(Dataset items)
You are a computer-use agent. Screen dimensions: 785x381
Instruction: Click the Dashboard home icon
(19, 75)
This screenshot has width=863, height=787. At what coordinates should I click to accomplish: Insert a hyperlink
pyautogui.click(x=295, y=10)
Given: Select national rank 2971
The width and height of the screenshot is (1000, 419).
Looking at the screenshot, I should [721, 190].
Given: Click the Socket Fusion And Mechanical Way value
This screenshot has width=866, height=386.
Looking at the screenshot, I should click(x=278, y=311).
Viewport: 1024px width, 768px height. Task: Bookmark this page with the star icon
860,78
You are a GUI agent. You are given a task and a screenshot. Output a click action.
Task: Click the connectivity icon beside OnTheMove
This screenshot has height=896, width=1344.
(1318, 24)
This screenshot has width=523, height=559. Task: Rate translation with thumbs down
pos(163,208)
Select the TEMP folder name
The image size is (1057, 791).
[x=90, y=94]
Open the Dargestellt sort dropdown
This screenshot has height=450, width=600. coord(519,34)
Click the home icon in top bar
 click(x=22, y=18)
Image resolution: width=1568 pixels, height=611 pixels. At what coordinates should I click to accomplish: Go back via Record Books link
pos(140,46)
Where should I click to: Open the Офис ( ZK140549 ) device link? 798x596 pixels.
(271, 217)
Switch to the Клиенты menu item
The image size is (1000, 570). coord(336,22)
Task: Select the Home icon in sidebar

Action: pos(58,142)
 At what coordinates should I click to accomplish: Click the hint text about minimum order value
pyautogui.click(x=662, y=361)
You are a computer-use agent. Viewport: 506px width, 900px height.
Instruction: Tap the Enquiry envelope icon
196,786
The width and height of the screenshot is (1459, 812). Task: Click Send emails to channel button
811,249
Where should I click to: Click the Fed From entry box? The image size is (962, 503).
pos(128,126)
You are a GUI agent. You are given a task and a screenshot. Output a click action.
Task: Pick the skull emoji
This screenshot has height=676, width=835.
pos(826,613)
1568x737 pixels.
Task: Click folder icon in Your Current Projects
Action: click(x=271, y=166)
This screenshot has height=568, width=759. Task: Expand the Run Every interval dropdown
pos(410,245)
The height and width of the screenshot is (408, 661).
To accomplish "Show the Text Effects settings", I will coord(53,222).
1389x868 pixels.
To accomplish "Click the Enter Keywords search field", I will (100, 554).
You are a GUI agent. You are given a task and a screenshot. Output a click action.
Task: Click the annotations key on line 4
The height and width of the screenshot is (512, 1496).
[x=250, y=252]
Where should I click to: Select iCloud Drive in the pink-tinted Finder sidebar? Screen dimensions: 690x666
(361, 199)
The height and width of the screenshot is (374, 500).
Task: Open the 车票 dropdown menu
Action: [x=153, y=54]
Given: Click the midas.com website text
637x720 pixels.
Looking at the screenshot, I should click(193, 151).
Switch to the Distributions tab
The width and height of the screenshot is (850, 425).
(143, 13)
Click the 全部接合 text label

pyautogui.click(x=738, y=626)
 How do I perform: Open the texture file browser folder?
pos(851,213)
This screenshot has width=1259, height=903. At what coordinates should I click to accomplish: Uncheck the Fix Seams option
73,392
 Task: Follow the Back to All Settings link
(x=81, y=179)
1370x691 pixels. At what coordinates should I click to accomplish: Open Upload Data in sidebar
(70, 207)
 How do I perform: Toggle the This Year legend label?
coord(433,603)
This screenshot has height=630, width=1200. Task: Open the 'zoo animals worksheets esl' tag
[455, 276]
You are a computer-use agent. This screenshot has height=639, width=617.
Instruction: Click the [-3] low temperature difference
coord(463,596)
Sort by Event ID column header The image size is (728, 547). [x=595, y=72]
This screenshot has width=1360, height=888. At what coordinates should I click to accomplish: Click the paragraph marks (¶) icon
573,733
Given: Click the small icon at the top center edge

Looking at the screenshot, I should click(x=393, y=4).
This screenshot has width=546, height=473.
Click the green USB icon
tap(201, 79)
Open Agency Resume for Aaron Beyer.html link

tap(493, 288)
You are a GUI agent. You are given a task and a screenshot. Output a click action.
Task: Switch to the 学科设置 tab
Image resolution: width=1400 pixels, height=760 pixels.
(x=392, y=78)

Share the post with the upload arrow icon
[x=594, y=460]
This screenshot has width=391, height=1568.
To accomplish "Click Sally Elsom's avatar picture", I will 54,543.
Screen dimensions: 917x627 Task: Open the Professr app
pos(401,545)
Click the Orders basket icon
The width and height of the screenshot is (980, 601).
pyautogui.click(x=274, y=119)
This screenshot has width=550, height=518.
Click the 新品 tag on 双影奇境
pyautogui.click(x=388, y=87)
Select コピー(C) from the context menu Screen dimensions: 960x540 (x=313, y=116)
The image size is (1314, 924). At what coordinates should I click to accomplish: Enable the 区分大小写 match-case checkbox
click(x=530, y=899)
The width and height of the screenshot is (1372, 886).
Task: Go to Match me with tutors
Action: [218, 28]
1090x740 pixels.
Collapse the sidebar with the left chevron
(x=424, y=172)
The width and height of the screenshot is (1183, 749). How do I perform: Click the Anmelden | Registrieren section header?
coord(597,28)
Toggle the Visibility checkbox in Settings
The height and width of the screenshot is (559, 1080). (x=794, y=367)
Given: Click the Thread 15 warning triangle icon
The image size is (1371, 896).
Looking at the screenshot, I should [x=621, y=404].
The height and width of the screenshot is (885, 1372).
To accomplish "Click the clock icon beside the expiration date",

**Problem details**
Here the output must be the lines above from the line with "1370x691 pixels. At" to the line with "This screenshot has width=546, height=473.", both included, duplicated word for word and nothing else.

**Task solution**
1370x691 pixels. At what coordinates should I click to accomplish: Open Upload Data in sidebar
(70, 207)
 How do I perform: Toggle the This Year legend label?
coord(433,603)
This screenshot has height=630, width=1200. Task: Open the 'zoo animals worksheets esl' tag
[455, 276]
You are a computer-use agent. This screenshot has height=639, width=617.
Instruction: Click the [-3] low temperature difference
coord(463,596)
Sort by Event ID column header The image size is (728, 547). [x=595, y=72]
This screenshot has width=1360, height=888. At what coordinates should I click to accomplish: Click the paragraph marks (¶) icon
573,733
Given: Click the small icon at the top center edge

Looking at the screenshot, I should click(x=393, y=4).
This screenshot has width=546, height=473.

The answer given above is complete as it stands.